Dengue febbrile classica – I sintomi classici sono faringite, rinite, febbre, tosse, cefalea, dolori articolari e muscolari, quindi abbastanza comuni a quelli di altre malattie virali; l'incubazione dura 2-8 giorni. Caratteristico il possibile edema palpebrale (facies della dengue). Successivamente, dopo pochi giorni, si hanno nausea, vomito, linfoadenopatia, astenia, iperestesia cutanea ed edema palmare. La dengue classica può terminare con un rush cutaneo che in genere dura pochi giorni. A volte la durata è interrotta da un periodo di pseudoguarigione con remissione dei principali sintomi.
dengue febbrile emorragicaDengue febbrile emorragica – Colpisce soggetti che hanno anticorpi non neutralizzanti (bambini che li hanno ricevuti dalla madre) oppure persone che hanno avuto una dengue classica, ma sono infettati da un virus di un sierotipo differente. Questi anticorpi formano con il virus immunocomplessi che provocano un aumento della permeabilità vascolare, da cui le emorragie.
I sintomi della prima settimana sono simili a quelli della dengue classica, poi la febbre può salire fino a 40-41 °C; quasi subito compaiono fenomeni emorragici (petecchie, ecchimosi) fino a gravi emorragie gastrointestinali e collasso cardiocircolatorio.
In genere nei casi più gravi la morte sopraggiunge dopo pochi giorni dalla comparsa della febbre e il collasso è preceduto da un brusco abbassamento della temperatura.
Diagnosi – Basta un'indagine sierologica (condotta entro le prime tre settimane della malattia) per avere certezza della diagnosi. Durante la dengue emorragica aumenta l'ematocrito, diminuiscono le piastrine e in genere vengono alterati i valori di coagulazione.
Cura – Non esiste una cura specifica (né esiste un vaccino perché si dovrebbe ottenere una copertura su tutti e quattro i sierotipi, altrimenti si favorirebbero le condizioni per la dengue emorragica) ed è quindi più corretto parlare di terapia di supporto.
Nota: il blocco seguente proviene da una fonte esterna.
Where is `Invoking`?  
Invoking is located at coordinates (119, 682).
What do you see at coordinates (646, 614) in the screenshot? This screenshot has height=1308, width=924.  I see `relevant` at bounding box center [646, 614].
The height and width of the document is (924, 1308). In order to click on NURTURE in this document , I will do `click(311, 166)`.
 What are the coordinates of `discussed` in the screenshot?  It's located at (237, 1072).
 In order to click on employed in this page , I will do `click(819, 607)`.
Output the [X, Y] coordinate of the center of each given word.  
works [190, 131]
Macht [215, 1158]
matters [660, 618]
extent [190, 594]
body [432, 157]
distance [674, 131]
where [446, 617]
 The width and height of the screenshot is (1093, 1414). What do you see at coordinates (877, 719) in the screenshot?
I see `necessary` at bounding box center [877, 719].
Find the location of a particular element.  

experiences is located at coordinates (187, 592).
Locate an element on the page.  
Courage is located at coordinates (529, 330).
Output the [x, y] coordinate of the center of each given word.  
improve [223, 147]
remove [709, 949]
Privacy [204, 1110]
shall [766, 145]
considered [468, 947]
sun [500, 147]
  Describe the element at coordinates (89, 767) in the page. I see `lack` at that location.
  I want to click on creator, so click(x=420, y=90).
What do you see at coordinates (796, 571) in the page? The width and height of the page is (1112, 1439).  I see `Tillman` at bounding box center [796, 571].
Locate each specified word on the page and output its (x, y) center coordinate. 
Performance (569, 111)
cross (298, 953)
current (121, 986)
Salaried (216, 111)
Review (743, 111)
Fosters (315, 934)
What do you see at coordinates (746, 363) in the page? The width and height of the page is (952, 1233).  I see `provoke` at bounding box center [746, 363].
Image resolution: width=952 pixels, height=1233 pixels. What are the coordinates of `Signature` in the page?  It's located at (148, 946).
Tale terapia tende a ristabilire il corretto bilancio idrico ed elettrolitico (sali), utilizzando soluzioni elettrolitiche fino all'impiego di espansori plasmatici. La terapia deve controllare la febbre per evitare convulsioni; fra gli antifebbrili da evitare quelli (come l'aspirina) che hanno proprietà anticoagulanti. Di norma è utilizzato il paracetamolo.